▸ Exercise description:
Tally every line in the data that has the word "computer" and report only the total.

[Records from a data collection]
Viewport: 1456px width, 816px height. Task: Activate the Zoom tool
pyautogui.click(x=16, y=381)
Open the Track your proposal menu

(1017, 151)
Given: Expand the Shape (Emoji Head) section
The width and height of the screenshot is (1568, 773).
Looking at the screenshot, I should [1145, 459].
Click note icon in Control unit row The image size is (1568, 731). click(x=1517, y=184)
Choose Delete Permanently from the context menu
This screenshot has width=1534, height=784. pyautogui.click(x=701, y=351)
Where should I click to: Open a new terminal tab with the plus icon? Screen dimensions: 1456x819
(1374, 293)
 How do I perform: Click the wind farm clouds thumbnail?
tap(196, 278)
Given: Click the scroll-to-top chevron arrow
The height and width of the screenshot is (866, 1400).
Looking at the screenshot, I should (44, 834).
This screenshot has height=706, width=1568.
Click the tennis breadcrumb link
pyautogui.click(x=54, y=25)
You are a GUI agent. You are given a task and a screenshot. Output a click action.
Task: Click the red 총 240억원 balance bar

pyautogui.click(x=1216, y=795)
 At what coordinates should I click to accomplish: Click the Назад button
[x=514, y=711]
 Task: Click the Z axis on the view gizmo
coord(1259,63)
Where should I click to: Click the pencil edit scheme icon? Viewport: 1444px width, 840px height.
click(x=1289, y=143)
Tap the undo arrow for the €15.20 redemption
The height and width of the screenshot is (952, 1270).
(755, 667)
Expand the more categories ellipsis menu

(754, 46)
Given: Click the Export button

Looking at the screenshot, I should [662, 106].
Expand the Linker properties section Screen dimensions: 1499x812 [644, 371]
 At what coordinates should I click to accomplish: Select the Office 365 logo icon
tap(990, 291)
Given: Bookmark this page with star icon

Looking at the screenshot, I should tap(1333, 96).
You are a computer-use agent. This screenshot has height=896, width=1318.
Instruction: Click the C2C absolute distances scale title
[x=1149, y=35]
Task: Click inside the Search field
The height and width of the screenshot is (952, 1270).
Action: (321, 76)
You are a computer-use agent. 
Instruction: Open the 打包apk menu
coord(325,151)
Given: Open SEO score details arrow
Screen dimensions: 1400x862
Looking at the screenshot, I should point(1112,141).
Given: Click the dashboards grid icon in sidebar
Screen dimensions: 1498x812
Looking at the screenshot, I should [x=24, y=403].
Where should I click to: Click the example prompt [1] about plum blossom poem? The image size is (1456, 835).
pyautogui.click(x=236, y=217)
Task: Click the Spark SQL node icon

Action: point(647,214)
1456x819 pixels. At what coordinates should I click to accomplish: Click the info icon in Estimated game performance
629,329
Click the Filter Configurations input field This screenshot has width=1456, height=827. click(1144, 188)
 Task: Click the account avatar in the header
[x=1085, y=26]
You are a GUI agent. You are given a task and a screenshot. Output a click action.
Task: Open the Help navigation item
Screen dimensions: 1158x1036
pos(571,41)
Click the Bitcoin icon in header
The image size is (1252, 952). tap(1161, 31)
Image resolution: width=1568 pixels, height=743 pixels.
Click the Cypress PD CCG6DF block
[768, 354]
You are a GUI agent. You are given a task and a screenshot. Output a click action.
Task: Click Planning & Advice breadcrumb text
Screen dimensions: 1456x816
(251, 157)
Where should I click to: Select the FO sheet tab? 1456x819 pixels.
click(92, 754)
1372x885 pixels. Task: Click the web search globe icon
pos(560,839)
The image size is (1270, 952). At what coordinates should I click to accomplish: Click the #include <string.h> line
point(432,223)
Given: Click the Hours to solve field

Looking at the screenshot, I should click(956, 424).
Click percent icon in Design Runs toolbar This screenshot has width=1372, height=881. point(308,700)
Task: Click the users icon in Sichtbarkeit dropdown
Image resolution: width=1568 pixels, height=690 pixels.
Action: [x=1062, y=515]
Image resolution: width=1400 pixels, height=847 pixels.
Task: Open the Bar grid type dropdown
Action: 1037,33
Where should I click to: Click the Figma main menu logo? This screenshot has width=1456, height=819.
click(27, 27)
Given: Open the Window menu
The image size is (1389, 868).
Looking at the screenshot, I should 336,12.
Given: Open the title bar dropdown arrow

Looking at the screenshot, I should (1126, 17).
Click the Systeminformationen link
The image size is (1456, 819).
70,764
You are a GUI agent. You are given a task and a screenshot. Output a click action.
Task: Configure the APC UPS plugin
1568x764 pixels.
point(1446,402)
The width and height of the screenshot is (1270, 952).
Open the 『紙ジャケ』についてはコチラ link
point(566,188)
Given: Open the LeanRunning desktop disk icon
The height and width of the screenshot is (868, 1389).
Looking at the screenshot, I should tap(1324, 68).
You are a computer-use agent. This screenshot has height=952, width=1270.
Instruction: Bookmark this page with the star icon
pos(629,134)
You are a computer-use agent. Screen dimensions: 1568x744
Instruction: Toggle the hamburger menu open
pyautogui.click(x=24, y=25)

▸ Output:
4